Aim of the exercise:
Give every line of the items below as a JSON list of strings, with one string per line and blank lines left out.

Materials provided:
## START
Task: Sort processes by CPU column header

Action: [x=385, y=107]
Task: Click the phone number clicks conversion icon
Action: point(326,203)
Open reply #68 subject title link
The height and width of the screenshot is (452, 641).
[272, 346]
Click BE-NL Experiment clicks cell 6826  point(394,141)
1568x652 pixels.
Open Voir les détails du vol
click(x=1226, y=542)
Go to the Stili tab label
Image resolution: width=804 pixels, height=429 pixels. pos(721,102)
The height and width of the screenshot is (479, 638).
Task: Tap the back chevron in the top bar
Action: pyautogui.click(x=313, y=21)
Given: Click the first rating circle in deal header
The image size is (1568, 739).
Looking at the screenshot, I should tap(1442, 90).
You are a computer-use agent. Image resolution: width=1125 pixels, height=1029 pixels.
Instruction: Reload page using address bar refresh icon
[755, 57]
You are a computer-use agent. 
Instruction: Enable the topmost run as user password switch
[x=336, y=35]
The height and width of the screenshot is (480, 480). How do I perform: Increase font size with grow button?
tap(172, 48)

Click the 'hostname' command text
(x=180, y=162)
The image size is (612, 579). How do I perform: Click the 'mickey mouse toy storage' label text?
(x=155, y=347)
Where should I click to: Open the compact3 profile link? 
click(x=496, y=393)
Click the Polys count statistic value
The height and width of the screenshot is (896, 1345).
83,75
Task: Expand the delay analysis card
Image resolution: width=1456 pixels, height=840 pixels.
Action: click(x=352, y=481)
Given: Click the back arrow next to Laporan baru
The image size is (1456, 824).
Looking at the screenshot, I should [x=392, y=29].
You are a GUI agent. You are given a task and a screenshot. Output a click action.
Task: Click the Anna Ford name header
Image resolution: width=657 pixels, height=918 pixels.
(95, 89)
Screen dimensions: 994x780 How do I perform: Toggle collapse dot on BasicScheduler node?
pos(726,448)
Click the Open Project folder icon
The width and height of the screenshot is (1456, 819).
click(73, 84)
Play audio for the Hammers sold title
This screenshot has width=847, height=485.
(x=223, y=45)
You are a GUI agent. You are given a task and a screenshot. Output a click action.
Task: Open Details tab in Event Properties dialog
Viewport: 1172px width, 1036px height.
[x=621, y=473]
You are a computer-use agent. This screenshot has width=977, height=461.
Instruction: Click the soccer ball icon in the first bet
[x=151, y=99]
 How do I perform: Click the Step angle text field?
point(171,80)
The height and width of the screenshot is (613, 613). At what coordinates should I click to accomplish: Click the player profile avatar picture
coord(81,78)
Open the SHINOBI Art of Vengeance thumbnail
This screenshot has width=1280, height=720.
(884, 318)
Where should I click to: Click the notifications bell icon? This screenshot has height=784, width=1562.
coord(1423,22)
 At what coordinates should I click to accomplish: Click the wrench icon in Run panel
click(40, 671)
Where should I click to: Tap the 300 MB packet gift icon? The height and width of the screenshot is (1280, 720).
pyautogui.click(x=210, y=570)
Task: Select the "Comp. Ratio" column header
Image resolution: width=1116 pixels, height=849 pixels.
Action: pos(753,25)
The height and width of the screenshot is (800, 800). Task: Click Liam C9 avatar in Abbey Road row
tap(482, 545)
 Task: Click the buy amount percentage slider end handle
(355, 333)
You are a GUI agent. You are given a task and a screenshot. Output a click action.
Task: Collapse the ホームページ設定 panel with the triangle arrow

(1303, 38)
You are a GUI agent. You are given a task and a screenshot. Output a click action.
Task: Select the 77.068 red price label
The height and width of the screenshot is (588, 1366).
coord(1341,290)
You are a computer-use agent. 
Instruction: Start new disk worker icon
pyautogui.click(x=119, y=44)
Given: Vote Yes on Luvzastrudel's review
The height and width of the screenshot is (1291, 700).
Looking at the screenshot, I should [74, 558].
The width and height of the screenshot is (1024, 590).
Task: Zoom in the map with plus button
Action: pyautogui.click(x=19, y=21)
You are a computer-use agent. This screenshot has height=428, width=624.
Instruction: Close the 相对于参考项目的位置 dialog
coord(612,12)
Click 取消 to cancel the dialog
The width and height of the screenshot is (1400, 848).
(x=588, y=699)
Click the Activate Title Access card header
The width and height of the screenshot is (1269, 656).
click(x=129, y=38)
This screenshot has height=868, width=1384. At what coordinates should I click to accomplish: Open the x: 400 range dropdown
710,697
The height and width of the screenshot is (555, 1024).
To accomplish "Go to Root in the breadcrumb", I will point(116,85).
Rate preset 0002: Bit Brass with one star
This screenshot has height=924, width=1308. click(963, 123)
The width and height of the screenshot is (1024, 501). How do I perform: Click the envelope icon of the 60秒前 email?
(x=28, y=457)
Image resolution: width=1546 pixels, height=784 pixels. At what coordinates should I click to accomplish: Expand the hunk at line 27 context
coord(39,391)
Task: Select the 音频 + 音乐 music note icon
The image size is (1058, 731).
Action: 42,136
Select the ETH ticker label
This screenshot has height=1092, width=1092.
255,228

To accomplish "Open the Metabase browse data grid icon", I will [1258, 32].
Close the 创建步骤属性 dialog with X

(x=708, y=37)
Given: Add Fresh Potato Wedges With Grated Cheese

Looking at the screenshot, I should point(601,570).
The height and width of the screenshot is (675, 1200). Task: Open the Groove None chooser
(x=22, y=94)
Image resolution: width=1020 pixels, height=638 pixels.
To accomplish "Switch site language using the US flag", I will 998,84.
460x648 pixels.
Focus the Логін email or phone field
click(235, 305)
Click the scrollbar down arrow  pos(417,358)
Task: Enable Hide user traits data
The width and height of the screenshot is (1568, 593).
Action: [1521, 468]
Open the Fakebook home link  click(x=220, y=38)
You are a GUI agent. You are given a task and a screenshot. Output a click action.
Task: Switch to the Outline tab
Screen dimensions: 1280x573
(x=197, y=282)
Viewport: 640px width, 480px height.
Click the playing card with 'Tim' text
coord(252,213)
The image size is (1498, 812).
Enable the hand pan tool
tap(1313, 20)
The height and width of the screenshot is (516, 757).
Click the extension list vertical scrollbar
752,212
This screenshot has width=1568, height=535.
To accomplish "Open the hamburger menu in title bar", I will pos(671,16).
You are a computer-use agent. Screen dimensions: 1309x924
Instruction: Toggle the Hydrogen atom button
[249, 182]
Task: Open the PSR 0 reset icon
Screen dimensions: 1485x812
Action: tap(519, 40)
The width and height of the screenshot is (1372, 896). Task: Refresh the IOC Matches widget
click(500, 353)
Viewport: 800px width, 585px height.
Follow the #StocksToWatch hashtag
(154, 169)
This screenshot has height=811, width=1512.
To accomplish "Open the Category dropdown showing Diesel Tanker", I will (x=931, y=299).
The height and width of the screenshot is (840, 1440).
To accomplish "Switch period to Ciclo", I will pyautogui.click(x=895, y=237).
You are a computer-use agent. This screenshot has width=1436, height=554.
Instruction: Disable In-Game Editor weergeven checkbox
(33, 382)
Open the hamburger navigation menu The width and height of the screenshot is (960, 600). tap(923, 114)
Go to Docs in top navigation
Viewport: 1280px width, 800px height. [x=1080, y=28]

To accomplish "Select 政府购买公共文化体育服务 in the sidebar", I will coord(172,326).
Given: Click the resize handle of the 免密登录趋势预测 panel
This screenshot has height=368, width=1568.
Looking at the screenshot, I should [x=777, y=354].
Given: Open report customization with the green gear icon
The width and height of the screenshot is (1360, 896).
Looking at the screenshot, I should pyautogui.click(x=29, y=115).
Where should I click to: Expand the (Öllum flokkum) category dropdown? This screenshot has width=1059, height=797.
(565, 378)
## END
Result for this task:
[
  "Task: Sort processes by CPU column header",
  "Action: [x=385, y=107]",
  "Task: Click the phone number clicks conversion icon",
  "Action: point(326,203)",
  "Open reply #68 subject title link",
  "The height and width of the screenshot is (452, 641).",
  "[272, 346]",
  "Click BE-NL Experiment clicks cell 6826  point(394,141)",
  "1568x652 pixels.",
  "Open Voir les détails du vol",
  "click(x=1226, y=542)",
  "Go to the Stili tab label",
  "Image resolution: width=804 pixels, height=429 pixels. pos(721,102)",
  "The height and width of the screenshot is (479, 638).",
  "Task: Tap the back chevron in the top bar",
  "Action: pyautogui.click(x=313, y=21)",
  "Given: Click the first rating circle in deal header",
  "The image size is (1568, 739).",
  "Looking at the screenshot, I should tap(1442, 90).",
  "You are a computer-use agent. Image resolution: width=1125 pixels, height=1029 pixels.",
  "Instruction: Reload page using address bar refresh icon",
  "[755, 57]",
  "You are a computer-use agent. ",
  "Instruction: Enable the topmost run as user password switch",
  "[x=336, y=35]",
  "The height and width of the screenshot is (480, 480). How do I perform: Increase font size with grow button?",
  "tap(172, 48)",
  "Click the 'hostname' command text",
  "(x=180, y=162)",
  "The image size is (612, 579). How do I perform: Click the 'mickey mouse toy storage' label text?",
  "(x=155, y=347)",
  "Where should I click to: Open the compact3 profile link? ",
  "click(x=496, y=393)",
  "Click the Polys count statistic value",
  "The height and width of the screenshot is (896, 1345).",
  "83,75",
  "Task: Expand the delay analysis card",
  "Image resolution: width=1456 pixels, height=840 pixels.",
  "Action: click(x=352, y=481)",
  "Given: Click the back arrow next to Laporan baru",
  "The image size is (1456, 824).",
  "Looking at the screenshot, I should [x=392, y=29].",
  "You are a GUI agent. You are given a task and a screenshot. Output a click action.",
  "Task: Click the Anna Ford name header",
  "Image resolution: width=657 pixels, height=918 pixels.",
  "(95, 89)",
  "Screen dimensions: 994x780 How do I perform: Toggle collapse dot on BasicScheduler node?",
  "pos(726,448)",
  "Click the Open Project folder icon",
  "The width and height of the screenshot is (1456, 819).",
  "click(73, 84)",
  "Play audio for the Hammers sold title",
  "This screenshot has width=847, height=485.",
  "(x=223, y=45)",
  "You are a GUI agent. You are given a task and a screenshot. Output a click action.",
  "Task: Open Details tab in Event Properties dialog",
  "Viewport: 1172px width, 1036px height.",
  "[x=621, y=473]",
  "You are a computer-use agent. This screenshot has width=977, height=461.",
  "Instruction: Click the soccer ball icon in the first bet",
  "[x=151, y=99]",
  " How do I perform: Click the Step angle text field?",
  "point(171,80)",
  "The height and width of the screenshot is (613, 613). At what coordinates should I click to accomplish: Click the player profile avatar picture",
  "coord(81,78)",
  "Open the SHINOBI Art of Vengeance thumbnail",
  "This screenshot has width=1280, height=720.",
  "(884, 318)",
  "Where should I click to: Click the notifications bell icon? This screenshot has height=784, width=1562.",
  "coord(1423,22)",
  " At what coordinates should I click to accomplish: Click the wrench icon in Run panel",
  "click(40, 671)",
  "Where should I click to: Tap the 300 MB packet gift icon? The height and width of the screenshot is (1280, 720).",
  "pyautogui.click(x=210, y=570)",
  "Task: Select the \"Comp. Ratio\" column header",
  "Image resolution: width=1116 pixels, height=849 pixels.",
  "Action: pos(753,25)",
  "The height and width of the screenshot is (800, 800). Task: Click Liam C9 avatar in Abbey Road row",
  "tap(482, 545)",
  " Task: Click the buy amount percentage slider end handle",
  "(355, 333)",
  "You are a GUI agent. You are given a task and a screenshot. Output a click action.",
  "Task: Collapse the ホームページ設定 panel with the triangle arrow",
  "(1303, 38)",
  "You are a GUI agent. You are given a task and a screenshot. Output a click action.",
  "Task: Select the 77.068 red price label",
  "The height and width of the screenshot is (588, 1366).",
  "coord(1341,290)",
  "You are a computer-use agent. ",
  "Instruction: Start new disk worker icon",
  "pyautogui.click(x=119, y=44)",
  "Given: Vote Yes on Luvzastrudel's review",
  "The height and width of the screenshot is (1291, 700).",
  "Looking at the screenshot, I should [74, 558].",
  "The width and height of the screenshot is (1024, 590).",
  "Task: Zoom in the map with plus button",
  "Action: pyautogui.click(x=19, y=21)",
  "You are a computer-use agent. This screenshot has height=428, width=624.",
  "Instruction: Close the 相对于参考项目的位置 dialog",
  "coord(612,12)",
  "Click 取消 to cancel the dialog",
  "The width and height of the screenshot is (1400, 848).",
  "(x=588, y=699)",
  "Click the Activate Title Access card header",
  "The width and height of the screenshot is (1269, 656).",
  "click(x=129, y=38)",
  "This screenshot has height=868, width=1384. At what coordinates should I click to accomplish: Open the x: 400 range dropdown",
  "710,697",
  "The height and width of the screenshot is (555, 1024).",
  "To accomplish \"Go to Root in the breadcrumb\", I will point(116,85).",
  "Rate preset 0002: Bit Brass with one star",
  "This screenshot has height=924, width=1308. click(963, 123)",
  "The width and height of the screenshot is (1024, 501). How do I perform: Click the envelope icon of the 60秒前 email?",
  "(x=28, y=457)",
  "Image resolution: width=1546 pixels, height=784 pixels. At what coordinates should I click to accomplish: Expand the hunk at line 27 context",
  "coord(39,391)",
  "Task: Select the 音频 + 音乐 music note icon",
  "The image size is (1058, 731).",
  "Action: 42,136",
  "Select the ETH ticker label",
  "This screenshot has height=1092, width=1092.",
  "255,228",
  "To accomplish \"Open the Metabase browse data grid icon\", I will [1258, 32].",
  "Close the 创建步骤属性 dialog with X",
  "(x=708, y=37)",
  "Given: Add Fresh Potato Wedges With Grated Cheese",
  "Looking at the screenshot, I should point(601,570).",
  "The height and width of the screenshot is (675, 1200). Task: Open the Groove None chooser",
  "(x=22, y=94)",
  "Image resolution: width=1020 pixels, height=638 pixels.",
  "To accomplish \"Switch site language using the US flag\", I will 998,84.",
  "460x648 pixels.",
  "Focus the Логін email or phone field",
  "click(235, 305)",
  "Click the scrollbar down arrow  pos(417,358)",
  "Task: Enable Hide user traits data",
  "The width and height of the screenshot is (1568, 593).",
  "Action: [1521, 468]",
  "Open the Fakebook home link  click(x=220, y=38)",
  "You are a GUI agent. You are given a task and a screenshot. Output a click action.",
  "Task: Switch to the Outline tab",
  "Screen dimensions: 1280x573",
  "(x=197, y=282)",
  "Viewport: 640px width, 480px height.",
  "Click the playing card with 'Tim' text",
  "coord(252,213)",
  "The image size is (1498, 812).",
  "Enable the hand pan tool",
  "tap(1313, 20)",
  "The height and width of the screenshot is (516, 757).",
  "Click the extension list vertical scrollbar",
  "752,212",
  "This screenshot has width=1568, height=535.",
  "To accomplish \"Open the hamburger menu in title bar\", I will pos(671,16).",
  "You are a computer-use agent. Screen dimensions: 1309x924",
  "Instruction: Toggle the Hydrogen atom button",
  "[249, 182]",
  "Task: Open the PSR 0 reset icon",
  "Screen dimensions: 1485x812",
  "Action: tap(519, 40)",
  "The width and height of the screenshot is (1372, 896). Task: Refresh the IOC Matches widget",
  "click(500, 353)",
  "Viewport: 800px width, 585px height.",
  "Follow the #StocksToWatch hashtag",
  "(154, 169)",
  "This screenshot has height=811, width=1512.",
  "To accomplish \"Open the Category dropdown showing Diesel Tanker\", I will (x=931, y=299).",
  "The height and width of the screenshot is (840, 1440).",
  "To accomplish \"Switch period to Ciclo\", I will pyautogui.click(x=895, y=237).",
  "You are a computer-use agent. This screenshot has width=1436, height=554.",
  "Instruction: Disable In-Game Editor weergeven checkbox",
  "(33, 382)",
  "Open the hamburger navigation menu The width and height of the screenshot is (960, 600). tap(923, 114)",
  "Go to Docs in top navigation",
  "Viewport: 1280px width, 800px height. [x=1080, y=28]",
  "To accomplish \"Select 政府购买公共文化体育服务 in the sidebar\", I will coord(172,326).",
  "Given: Click the resize handle of the 免密登录趋势预测 panel",
  "This screenshot has height=368, width=1568.",
  "Looking at the screenshot, I should [x=777, y=354].",
  "Given: Open report customization with the green gear icon",
  "The width and height of the screenshot is (1360, 896).",
  "Looking at the screenshot, I should pyautogui.click(x=29, y=115).",
  "Where should I click to: Expand the (Öllum flokkum) category dropdown? This screenshot has width=1059, height=797.",
  "(565, 378)"
]